Direito de Amar


Há tempos que o cinema não apresentava uma narrativa de tema geralmente polêmico (homossexualidade) com tanta delicadeza. Direito de Amar, estranha adaptação do título original, A single man, é um dos melhores filmes dramáticos de 2009. Somando acertos desde a escolha do elenco, que traz um Colin Firth inspirado, até no que tange os aspectos técnicos, como a fotografia e trilha sonora, o filme é uma magnífica obra de arte. A trama é baseada na obra literária de Christopher Isherwood e a trilha sonora assinada por Abel Korzeniowski, que lembra bastante o trabalho de Philip Glass no filme As horas.

Arrasado pela morte de seu namorado de longa data, após um trágico acidente, George Falconer (Colin Firth, excelente) mantém as aparências, ainda visto por outros como um homem no controle. Em um ensolarado dia no sul da Califórnia, onde ele criou raízes, este professor de inglês se vê no limite da sua vida. Ele vai descobrir os ecos do passado no presente e vislumbrar formas alternativas do futuro - incluindo a possibilidade de nenhum futuro para si mesmo, pensando em suicídio. Neste seu cotidiano, há espaço para a sua amiga confidente Charley (Juliane Moore, estupenda) e outros coadjuvantes.

Na coletiva de imprensa do filme, discussões acerca dos direitos dos homossexuais eram a tônica da vez. Direito de amar toca na ferida dos homossexuais que não são aceitos pela família, vítimas do preconceito velado. Depois de construir uma relação de amor e respeito com seu parceiro, o professor George sequer tem o direito de ir ao enterro da pessoa no qual conviveu durante quase quinze anos. Outra citação interessante é um aluno conversando com George e alegando que as minorias são percebidas quando ameaçam a maioria, evidenciando um dos temas de abordagem do bojo acadêmico dos estudos culturais.

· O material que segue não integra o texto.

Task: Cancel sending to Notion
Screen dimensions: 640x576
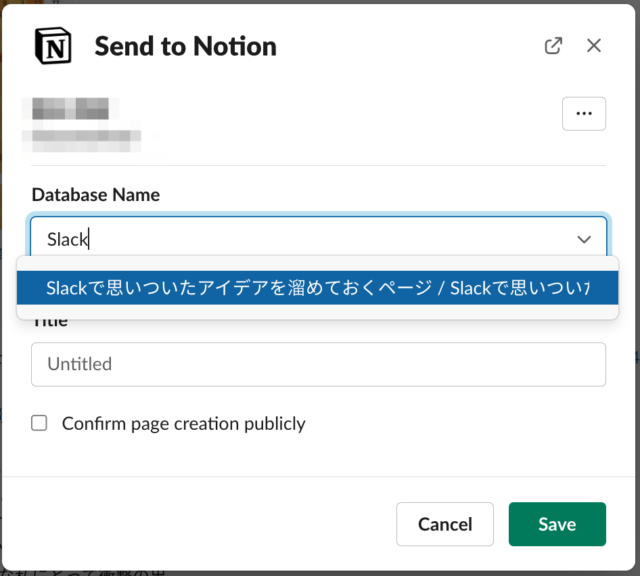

Dirigido por Tom Ford, estilista de sucesso estrangeiro, que esteve ao lado de Sarah Jessica Parker (quem conhece Sex and the city vai entender a ligação) na entrega de uma das estatuetas do Oscar 2010, o filme não vai se preocupar em dar foco aos bem recortados vestidos da personagem de Julianne Moore, ou então, no belo terno do professor vivido por Colin Firth. Tom Ford é um ótimo diretor e vai se preocupar em adaptar de forma coerente a história do professor George.

Para George, o dia é um tormento e ele não pensa em outra coisa: a chegada da noite, hora de dormir e esquecer mais um dificultoso dia de vida. Há uma referência Psicose, quando o professor George está passeando pelas redondezas e encontra uma espécie de James Dean contemporânero, que o paquera. Na cena da conversa entre os dois, um enorme cartaz do clássico de Hitchcock estampa a cena.

Mesmo que não tenha levado a estatueta do Oscar de Melhor ator para casa, Colin Firth mostrou para o público e para a crítica especializada, que é um dos melhores atores de sua geração, afinal, se compararmos aos antagônicos personagens construídos em O Diário de Bridget Jones e esta pérola chamada Direito de amar, percebe-se de imediato a capacidade do ator de ir a extremidades bem distantes.

Com 99 minutos de duração, traz o espanhol Eduard Grau na direção de fotografia, e como personagem coadjuvante, a modelo Aline Weber, que mesmo entrando muda e saindo de forma semelhante, vai apresentar um olhar enigmático desconcertante.